The very possibility of sin even remains a mystery. We can point to our free will in the face of good and evil, but if God is the Supreme Good, why are we so little attracted? And for those of us who have been graced with even a little bit of the knowledge of the goodness of God, should not that little bit be enough to captivate our hearts and convince us of the absurdity of sin? We outrage the Supreme Good, we offend God, we sin against God – these are terrifying and awful thoughts; but why and how such actions are really possible is beyond our power of explanation.

This painful problem deepens into a darker mystery when viewed in light of the Incarnation and Redemption. How is it that the Word-of-God-made-man should have died upon the cross to destroy sin, and yet that sin should be so little destroyed – that sin should be still so much alive within us: “For I do not do the good I want, but the evil I do not want is what I do” (Rom. 7:19)? This is a profound mystery. Yet as incomprehensible as it is, the fact remains that sin is really an outrage against God and we must strive to convince our minds of the awful reality of that outrage.

For those, however, who cannot see their moral failings within the context of God – those who only see shortcomings within their own little bubble of reality – the concept of an offense before God makes no sense whatsoever. Recognition of sin presupposes a recognition of God. The sad case of those who pursue the nothingness of sin, as if it were their highest good in our broken world, walk their own via crucis. None here on earth can escape suffering and sin – our own or the effects of others – but the pursuit of nothingness brings its own bitterness for the soul, exasperating the problem of sin all the more.

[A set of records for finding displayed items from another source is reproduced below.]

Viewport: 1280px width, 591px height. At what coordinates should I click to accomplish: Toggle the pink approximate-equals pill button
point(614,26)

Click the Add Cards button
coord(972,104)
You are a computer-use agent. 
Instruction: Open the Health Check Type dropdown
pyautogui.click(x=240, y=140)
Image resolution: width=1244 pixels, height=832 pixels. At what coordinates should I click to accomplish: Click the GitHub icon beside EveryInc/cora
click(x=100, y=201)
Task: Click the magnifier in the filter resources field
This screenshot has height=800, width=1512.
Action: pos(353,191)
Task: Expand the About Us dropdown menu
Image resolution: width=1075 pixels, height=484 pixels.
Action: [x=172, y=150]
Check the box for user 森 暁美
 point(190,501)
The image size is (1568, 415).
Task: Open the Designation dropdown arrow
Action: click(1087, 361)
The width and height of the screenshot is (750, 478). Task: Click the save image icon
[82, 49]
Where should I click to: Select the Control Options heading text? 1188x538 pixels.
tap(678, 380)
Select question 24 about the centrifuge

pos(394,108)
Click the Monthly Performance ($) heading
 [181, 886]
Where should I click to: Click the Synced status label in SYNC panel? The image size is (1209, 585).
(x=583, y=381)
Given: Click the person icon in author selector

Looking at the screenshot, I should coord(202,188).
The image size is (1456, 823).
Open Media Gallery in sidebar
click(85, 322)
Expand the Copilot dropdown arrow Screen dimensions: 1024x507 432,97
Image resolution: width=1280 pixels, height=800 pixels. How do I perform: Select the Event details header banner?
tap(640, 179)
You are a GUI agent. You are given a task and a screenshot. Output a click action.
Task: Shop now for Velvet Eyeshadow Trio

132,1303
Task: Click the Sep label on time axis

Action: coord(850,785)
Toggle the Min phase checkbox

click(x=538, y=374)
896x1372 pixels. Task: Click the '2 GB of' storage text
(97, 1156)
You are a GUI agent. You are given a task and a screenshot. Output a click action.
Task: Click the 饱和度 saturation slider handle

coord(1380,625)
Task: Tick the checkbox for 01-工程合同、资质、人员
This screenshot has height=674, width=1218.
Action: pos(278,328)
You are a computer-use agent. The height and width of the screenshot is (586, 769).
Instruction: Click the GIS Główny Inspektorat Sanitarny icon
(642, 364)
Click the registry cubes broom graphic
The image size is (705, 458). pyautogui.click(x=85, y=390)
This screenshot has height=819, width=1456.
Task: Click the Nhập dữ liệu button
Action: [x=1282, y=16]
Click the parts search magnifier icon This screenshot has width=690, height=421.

This is all too common in the world today. In everything from rapacious greed, to the exploitation, abuse, and injury of others, the devil has his followers. And even if we are striving to follow God but fall out of weakness, when we sin we are taking steps on the road to being one of the devil’s martyrs, because the very definition of sin is to turn from God: “If I do what I do not want, it is no longer I that do it, but sin which dwells in me” (Rom. 7:20).

These reflections lead us to the inevitable conclusion that we must hold fast to the simple truth that contrition – true sorrow for sin – is supernatural. Through the revelation of God, we attain to the idea of the Supreme Good. Faith teaches us that it profits us nothing to gain the whole world if we lose the Supreme Good. What can heal this sickness is recourse to the Passion of Our Lord Jesus Christ, as the source and motivation of contrition. We cannot have contrition if we separate from the Passion the idea of sin which is its cause, and if, in the Person of the suffering Christ, we do not see the God whom sin offends and the Supreme Good from which sin turns us away.

Contrition, therefore, involves a proper knowledge of the goodness of God. The good news is that Goodness itself is always calling us. The very first line of the Catechism assures us of this: “God, infinitely perfect and blessed in Himself, in a plan of sheer goodness freely created man to make him share in His own blessed life. For this reason, at every time and in every place, God draws close to man.” Even when we fall and it seems like the devil is taking us down his dark road, the God of the universe beckons us to Himself. True contrition acknowledges the mistaken judgment made in sin, and with a firmness of will, we can turn back to God who is always drawing us. In the end it matters not so much that we sin; that is a rather typical outcome of our fallen human nature. What matters more is what we do with this new understanding of our sin: Will we depart from evil?”